►

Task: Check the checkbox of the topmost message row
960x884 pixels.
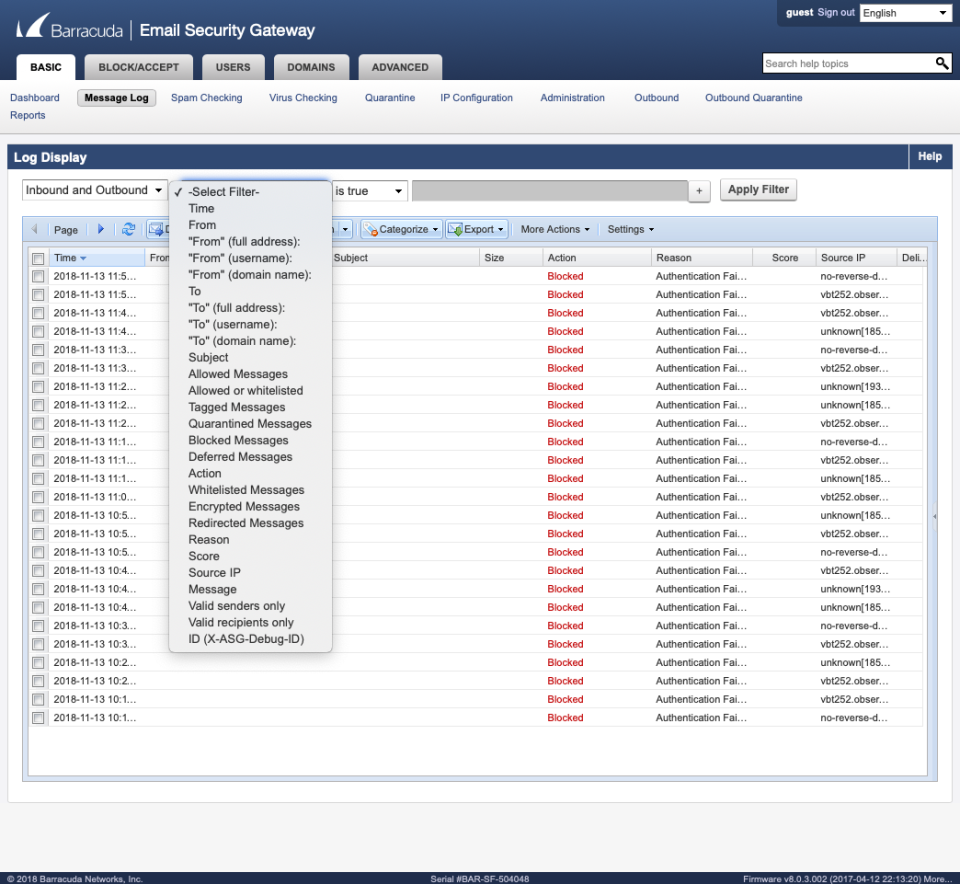Action: click(38, 276)
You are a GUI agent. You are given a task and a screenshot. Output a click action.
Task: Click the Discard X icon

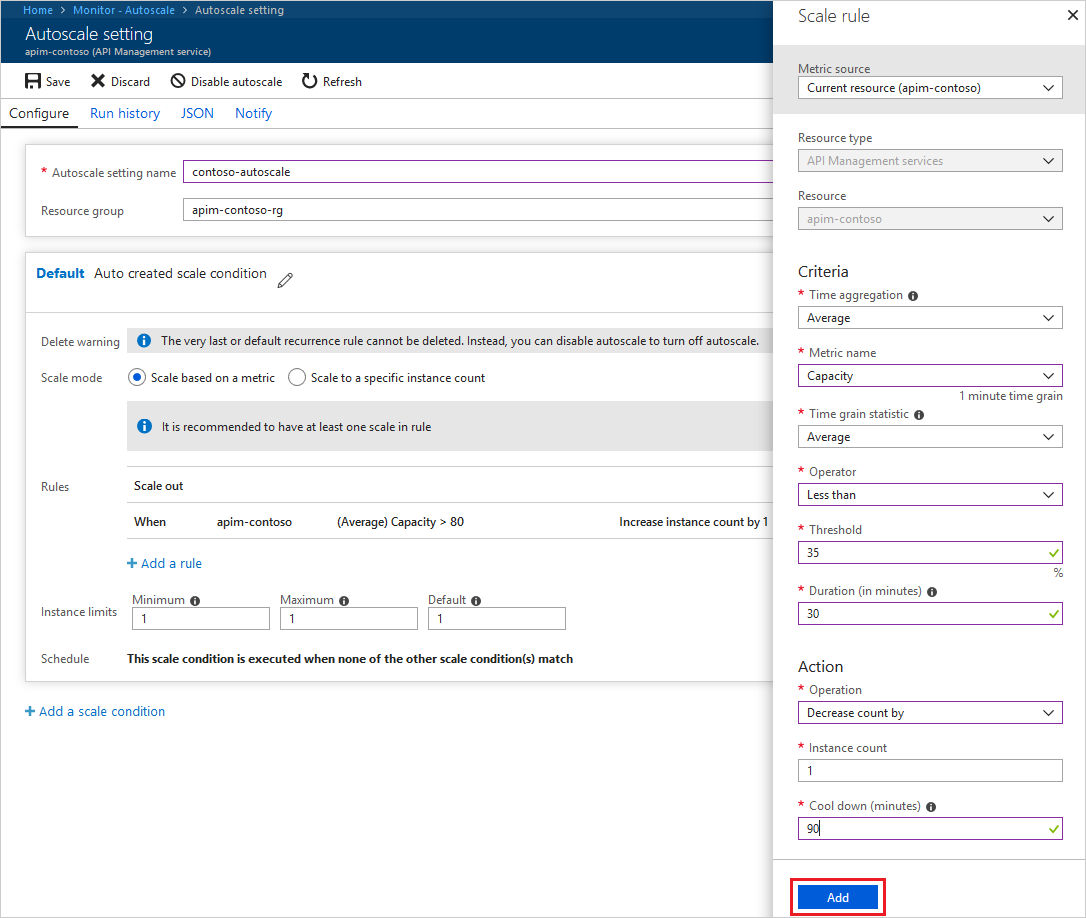point(98,81)
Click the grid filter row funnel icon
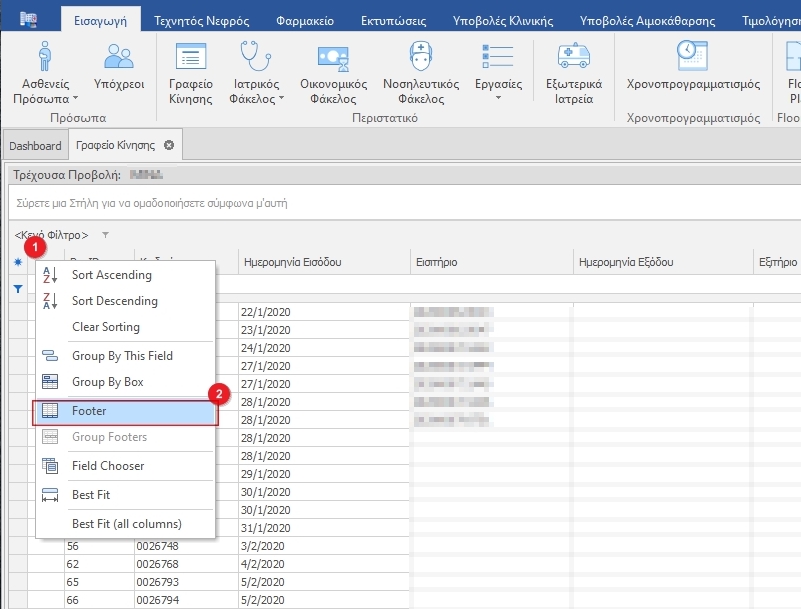 click(17, 289)
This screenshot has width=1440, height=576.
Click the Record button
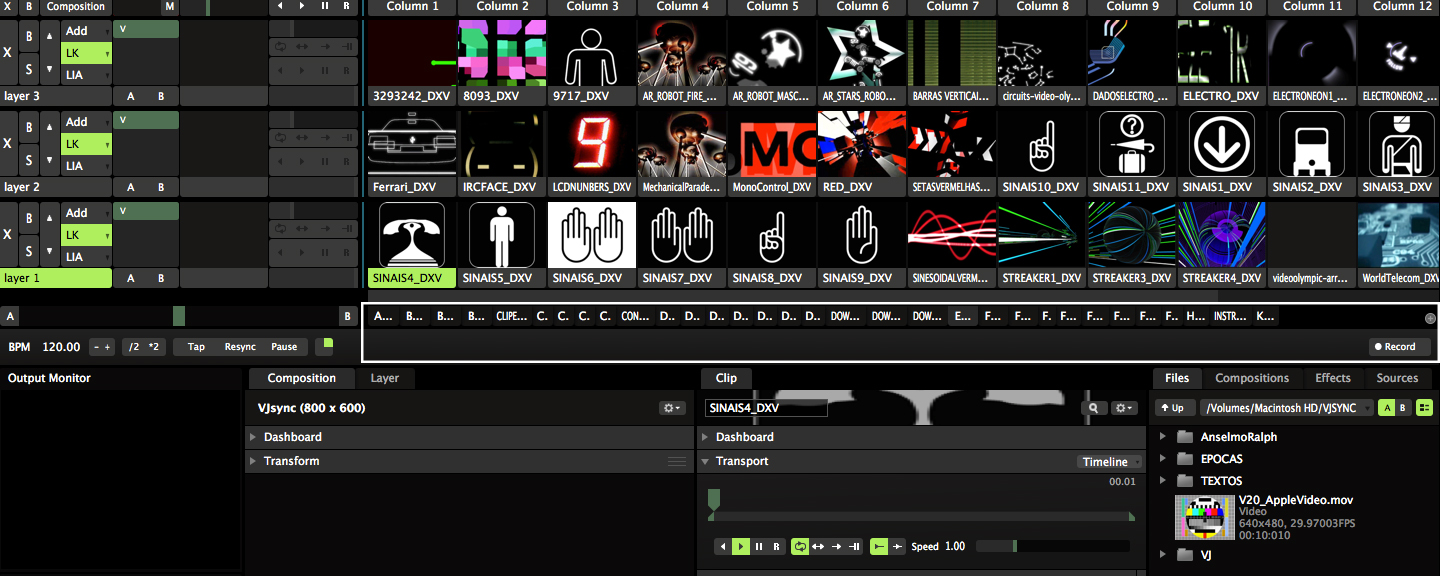[1399, 347]
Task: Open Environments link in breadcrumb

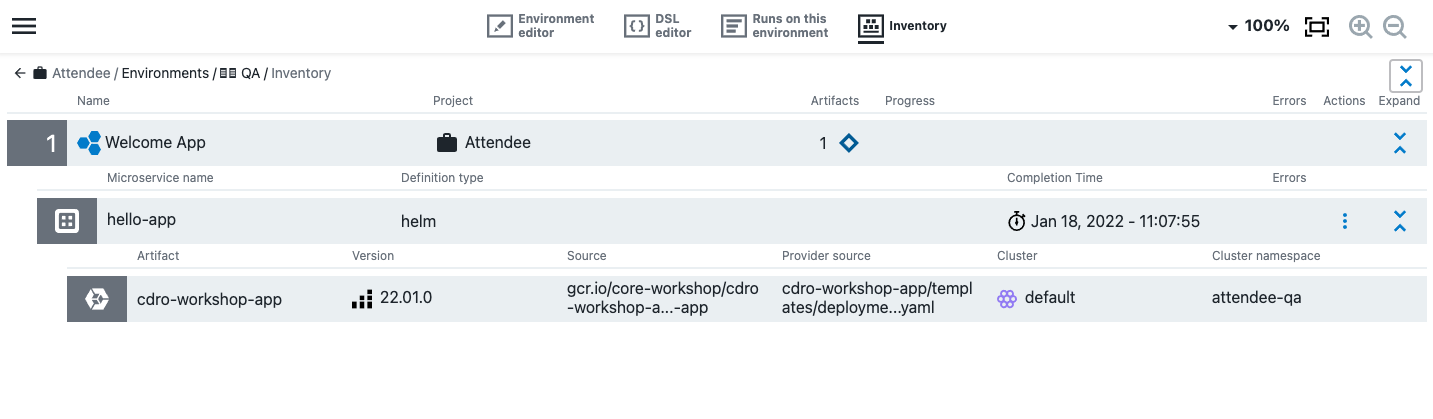Action: coord(165,73)
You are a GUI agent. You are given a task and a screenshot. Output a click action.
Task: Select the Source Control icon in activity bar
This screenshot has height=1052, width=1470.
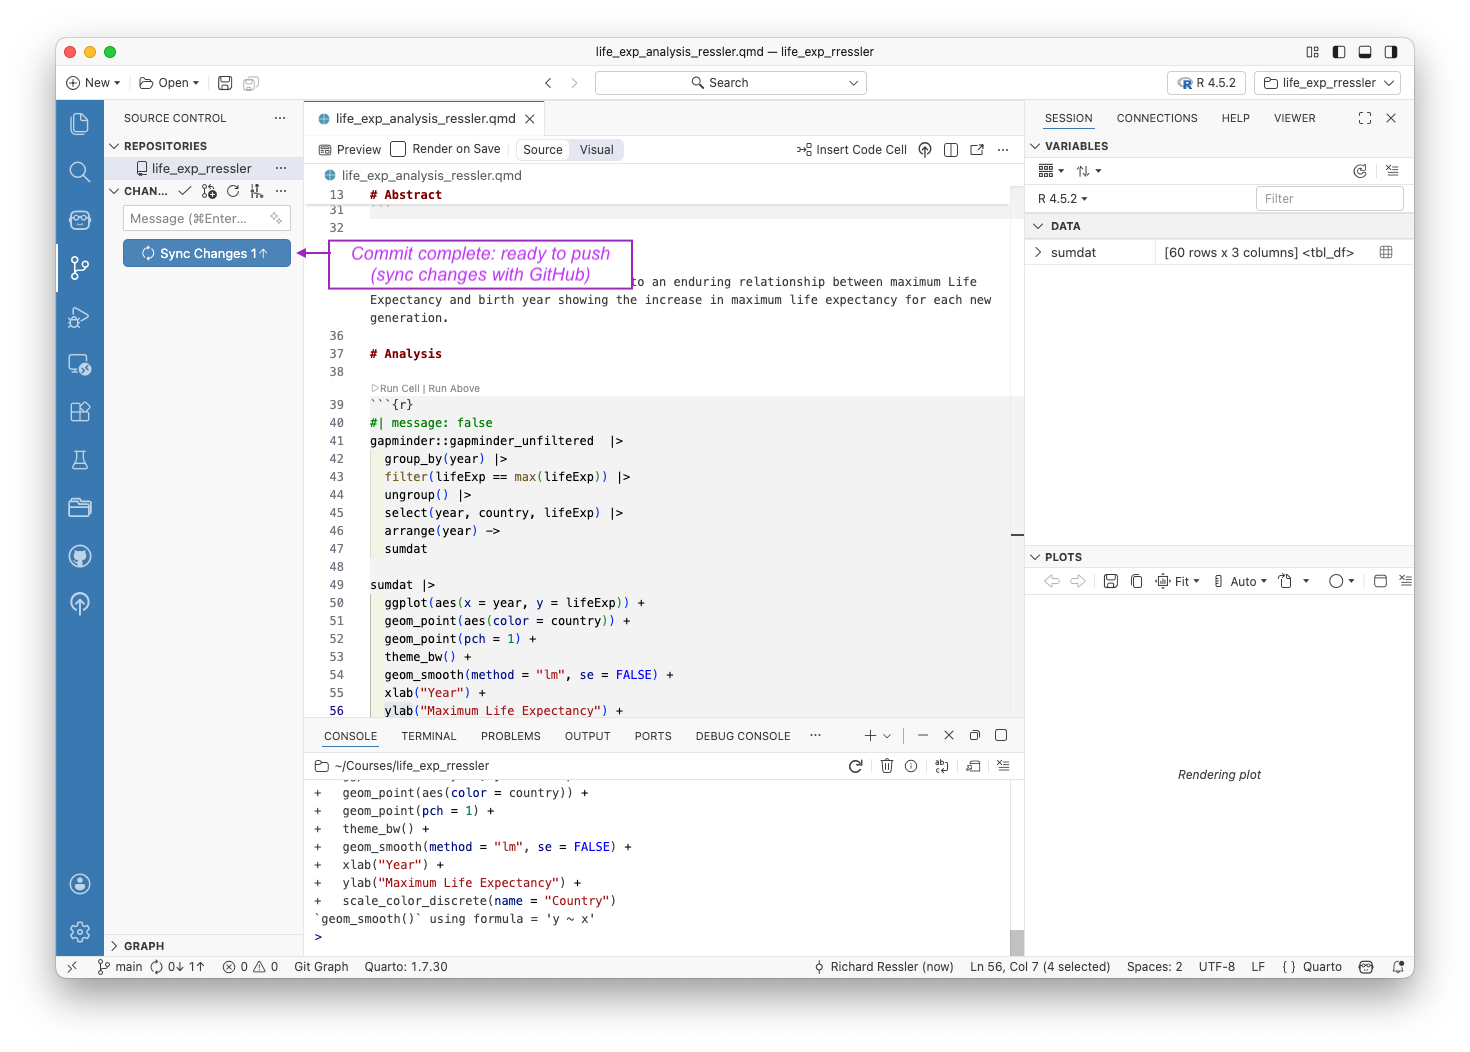(80, 268)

◄

### [What you have to do]
Without the pictures, reproduce every line of the records above exactly.

### [Solution for this problem]
Task: Check the checkbox of the topmost message row
960x884 pixels.
Action: click(38, 276)
You are a GUI agent. You are given a task and a screenshot. Output a click action.
Task: Click the Discard X icon

point(98,81)
Click the grid filter row funnel icon
 click(17, 289)
This screenshot has width=1440, height=576.
Click the Record button
[1399, 347]
Task: Open Environments link in breadcrumb

Action: coord(165,73)
You are a GUI agent. You are given a task and a screenshot. Output a click action.
Task: Select the Source Control icon in activity bar
This screenshot has height=1052, width=1470.
(80, 268)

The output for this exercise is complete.